As adults, my brother and I both joined the Marines. While I left the military in the 1980’s, he stayed and eventually served three tours in Iraq. In his last tour he volunteered as a civil affairs representative to assist Iraqis in setting up independent radio and television stations. He was one of the first bloggers to write about his daily experiences there. In uplifting ways, he told the story of Iraqis he met there. Although they were different culturally, in many ways they were really a lot like us.
Then one day his blogging stopped. I’ll never forget the fateful phone call I got late that night. He and an attorney advising on women’s rights in the new Iraqi constitution were executed along with their interpreter. A decade later my family still feels the pain of that day.
With the recent upheaval, I’ve been revisiting Iraq, asking myself what business did we have there in the first place? What was our government’s objective there? Was it a profound one, to help other people in need? Or was it born of a selfish desire to to force “democratic” ideals on others?
Americans who advocate for continued military intervention in Iraq or anywhere else neither understand other cultures, nor respect the Iraqis or other people.
President Bush’s cowboy swagger and his justification for invading Iraq based on untruths and “faulty intelligence” was not respect.
The relentless US corporate military industrial machine forms the center piece of much of the misery and fighting in the Middle East. It is not a path to diplomacy there, and it never will be. It won’t work in the South China Sea either. Wherever there is world conflict, the US and its corporate military influence are often embroiled within it somehow.
There is too much talk of war and labeling others as terrorists to justify military intervention abroad. Such talk perpetuates warfare and eliminates possibilities of achieving peaceful relations.

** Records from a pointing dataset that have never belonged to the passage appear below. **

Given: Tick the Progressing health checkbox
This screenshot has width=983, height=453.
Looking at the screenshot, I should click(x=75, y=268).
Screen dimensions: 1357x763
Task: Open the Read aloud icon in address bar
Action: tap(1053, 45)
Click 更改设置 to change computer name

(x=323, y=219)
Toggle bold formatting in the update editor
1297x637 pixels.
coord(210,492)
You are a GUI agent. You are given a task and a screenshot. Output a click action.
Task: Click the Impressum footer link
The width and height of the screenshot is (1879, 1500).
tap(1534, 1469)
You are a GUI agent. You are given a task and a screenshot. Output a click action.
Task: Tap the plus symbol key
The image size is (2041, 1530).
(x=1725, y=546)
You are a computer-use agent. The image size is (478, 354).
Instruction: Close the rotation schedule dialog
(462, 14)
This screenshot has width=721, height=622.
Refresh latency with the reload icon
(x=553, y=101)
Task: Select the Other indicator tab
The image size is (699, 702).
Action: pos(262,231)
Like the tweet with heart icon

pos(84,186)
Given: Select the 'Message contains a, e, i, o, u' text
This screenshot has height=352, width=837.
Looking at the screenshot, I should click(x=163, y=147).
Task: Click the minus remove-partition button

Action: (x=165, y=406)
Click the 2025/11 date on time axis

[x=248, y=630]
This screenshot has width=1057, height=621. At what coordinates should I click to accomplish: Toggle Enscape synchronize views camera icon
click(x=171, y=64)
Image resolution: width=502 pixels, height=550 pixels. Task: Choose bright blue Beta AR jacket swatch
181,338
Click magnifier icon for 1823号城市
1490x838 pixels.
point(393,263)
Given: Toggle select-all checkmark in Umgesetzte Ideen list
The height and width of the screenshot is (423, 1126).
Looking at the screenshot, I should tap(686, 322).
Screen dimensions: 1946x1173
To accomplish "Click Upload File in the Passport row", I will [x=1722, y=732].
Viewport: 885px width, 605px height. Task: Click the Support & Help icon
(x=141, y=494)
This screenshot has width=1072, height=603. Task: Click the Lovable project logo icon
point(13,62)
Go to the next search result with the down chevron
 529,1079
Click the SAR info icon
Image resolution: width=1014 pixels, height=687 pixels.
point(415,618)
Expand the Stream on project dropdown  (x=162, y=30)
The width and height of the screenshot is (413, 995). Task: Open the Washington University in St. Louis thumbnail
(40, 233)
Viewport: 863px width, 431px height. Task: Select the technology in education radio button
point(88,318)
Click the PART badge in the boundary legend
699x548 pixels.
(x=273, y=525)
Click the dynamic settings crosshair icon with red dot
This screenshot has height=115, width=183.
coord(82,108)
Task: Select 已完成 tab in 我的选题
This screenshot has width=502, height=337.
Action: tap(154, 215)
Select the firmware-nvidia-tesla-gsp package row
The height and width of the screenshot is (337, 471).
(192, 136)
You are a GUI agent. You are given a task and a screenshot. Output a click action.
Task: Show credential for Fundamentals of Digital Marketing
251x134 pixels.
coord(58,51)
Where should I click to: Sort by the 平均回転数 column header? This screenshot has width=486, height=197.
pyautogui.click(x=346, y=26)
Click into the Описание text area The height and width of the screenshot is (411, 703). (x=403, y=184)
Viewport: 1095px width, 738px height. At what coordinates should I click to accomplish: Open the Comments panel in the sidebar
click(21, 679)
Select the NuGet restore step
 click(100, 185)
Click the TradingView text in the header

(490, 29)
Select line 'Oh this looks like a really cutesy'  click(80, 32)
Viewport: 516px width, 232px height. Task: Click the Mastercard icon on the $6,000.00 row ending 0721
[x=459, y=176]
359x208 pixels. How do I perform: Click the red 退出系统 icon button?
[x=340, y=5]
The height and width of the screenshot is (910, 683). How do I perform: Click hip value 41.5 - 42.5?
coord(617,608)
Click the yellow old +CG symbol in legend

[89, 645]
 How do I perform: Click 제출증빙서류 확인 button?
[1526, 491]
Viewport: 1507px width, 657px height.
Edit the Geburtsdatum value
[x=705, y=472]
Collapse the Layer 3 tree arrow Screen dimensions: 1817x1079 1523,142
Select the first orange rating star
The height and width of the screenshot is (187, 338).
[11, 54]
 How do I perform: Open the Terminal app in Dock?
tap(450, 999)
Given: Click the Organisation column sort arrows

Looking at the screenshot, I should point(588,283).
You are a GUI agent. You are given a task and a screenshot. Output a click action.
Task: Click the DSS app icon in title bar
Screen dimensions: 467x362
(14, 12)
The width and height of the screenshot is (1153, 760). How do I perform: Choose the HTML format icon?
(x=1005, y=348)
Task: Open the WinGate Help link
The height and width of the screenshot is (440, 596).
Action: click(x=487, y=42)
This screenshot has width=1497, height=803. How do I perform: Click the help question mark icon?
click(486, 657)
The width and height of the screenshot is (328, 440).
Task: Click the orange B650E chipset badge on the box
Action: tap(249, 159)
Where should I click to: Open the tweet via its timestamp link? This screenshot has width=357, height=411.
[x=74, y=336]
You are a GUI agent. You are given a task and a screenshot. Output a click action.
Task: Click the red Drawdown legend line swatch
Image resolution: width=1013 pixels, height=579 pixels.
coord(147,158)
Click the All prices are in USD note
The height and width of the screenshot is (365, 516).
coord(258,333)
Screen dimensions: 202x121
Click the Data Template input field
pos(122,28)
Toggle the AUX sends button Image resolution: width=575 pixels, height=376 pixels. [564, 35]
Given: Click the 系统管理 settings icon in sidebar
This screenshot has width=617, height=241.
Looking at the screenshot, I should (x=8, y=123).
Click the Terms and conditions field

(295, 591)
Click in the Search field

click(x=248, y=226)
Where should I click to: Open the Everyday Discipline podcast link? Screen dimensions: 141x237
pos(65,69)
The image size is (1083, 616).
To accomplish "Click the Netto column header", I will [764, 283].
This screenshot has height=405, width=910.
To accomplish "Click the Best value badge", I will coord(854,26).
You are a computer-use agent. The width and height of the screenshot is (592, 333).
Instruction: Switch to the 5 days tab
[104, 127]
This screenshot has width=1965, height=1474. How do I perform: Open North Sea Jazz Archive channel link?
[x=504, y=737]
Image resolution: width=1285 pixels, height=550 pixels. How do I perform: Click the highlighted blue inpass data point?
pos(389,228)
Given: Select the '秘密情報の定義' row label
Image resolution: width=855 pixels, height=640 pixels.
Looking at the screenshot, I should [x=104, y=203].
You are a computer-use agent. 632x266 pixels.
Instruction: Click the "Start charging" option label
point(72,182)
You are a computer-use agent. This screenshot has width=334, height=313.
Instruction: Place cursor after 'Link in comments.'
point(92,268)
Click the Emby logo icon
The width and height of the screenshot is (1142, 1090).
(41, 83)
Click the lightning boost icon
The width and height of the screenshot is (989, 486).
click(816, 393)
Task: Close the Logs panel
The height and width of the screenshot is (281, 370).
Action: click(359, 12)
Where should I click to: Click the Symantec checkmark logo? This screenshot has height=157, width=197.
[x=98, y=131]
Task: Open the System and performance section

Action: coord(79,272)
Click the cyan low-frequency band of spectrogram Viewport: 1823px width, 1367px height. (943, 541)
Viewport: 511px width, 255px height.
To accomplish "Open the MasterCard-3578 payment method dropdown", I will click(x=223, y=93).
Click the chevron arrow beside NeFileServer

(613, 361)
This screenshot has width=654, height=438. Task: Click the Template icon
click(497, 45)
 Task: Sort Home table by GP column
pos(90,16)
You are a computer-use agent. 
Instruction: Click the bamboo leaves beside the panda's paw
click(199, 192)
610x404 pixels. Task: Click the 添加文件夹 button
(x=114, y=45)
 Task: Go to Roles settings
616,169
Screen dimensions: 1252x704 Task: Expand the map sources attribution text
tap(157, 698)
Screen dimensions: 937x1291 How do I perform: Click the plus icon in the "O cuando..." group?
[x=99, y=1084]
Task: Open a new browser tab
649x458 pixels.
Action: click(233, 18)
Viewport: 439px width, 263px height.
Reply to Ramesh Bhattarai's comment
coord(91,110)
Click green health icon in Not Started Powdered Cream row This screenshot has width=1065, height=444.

The U.S. is creating a climate of fear abroad by its own actions in an endless cycle of bombing, invading and attacking others. Drone warfare, sending troops to endless wars and exporting military hardware for profit contribute to it. The U.S. must stop bombing others with drones and act with contrition for the people it has harmed. The U.S. is creating fear in Yemen, Afghanistan, and Pakistan by drones bombing there. And their fear will return to us someday with furious anger. By creating endless cycles of conflict the US moves farther from opportunities to work with local communities to understand and help solve regional issues.
The US should not be the one to fix everything wrong in the world. Americans will eventually wise up to the faux threat of terrorism. Scare-mongering has led to a bloated $700 billion defense budget, eclipsing the next closest discretionary spending category by tenfold.
The U.S. does not promote good intentions abroad with sales of war material to others. And what’s worse, many Americans seem unwilling to challenge the government about it. By the people not taking necessary steps to reel in government defense spending, the taxpayers in effect condone it by paying for it.
Maybe such ideas are wishful thinking and perhaps mindful thinking is not possible of the U.S. in the present military corporate construct. But responsible relationship with others in the world will not come to pass if the US does not change. But I hope it does.
I’d like the U.S. to take responsibility for its misguided foreign policies in the Middle East, to stop dragging soldiers and their families into unjust wars and campaigns, and show humility by forging meaningful, long-lasting relationships with people abroad.
Considering the U.S. and its own responsibility to itself, it is the US taxpayers who are paying for these wars. We depend on our government to be honest with us, but we are also responsible. Officials deciding to fight wars need conspirators. What of the ones that are funding it, the taxpayers? When Americans fail to stop their leaders from committing arbitrary and unjust acts of war, then they are complicit and equally responsible.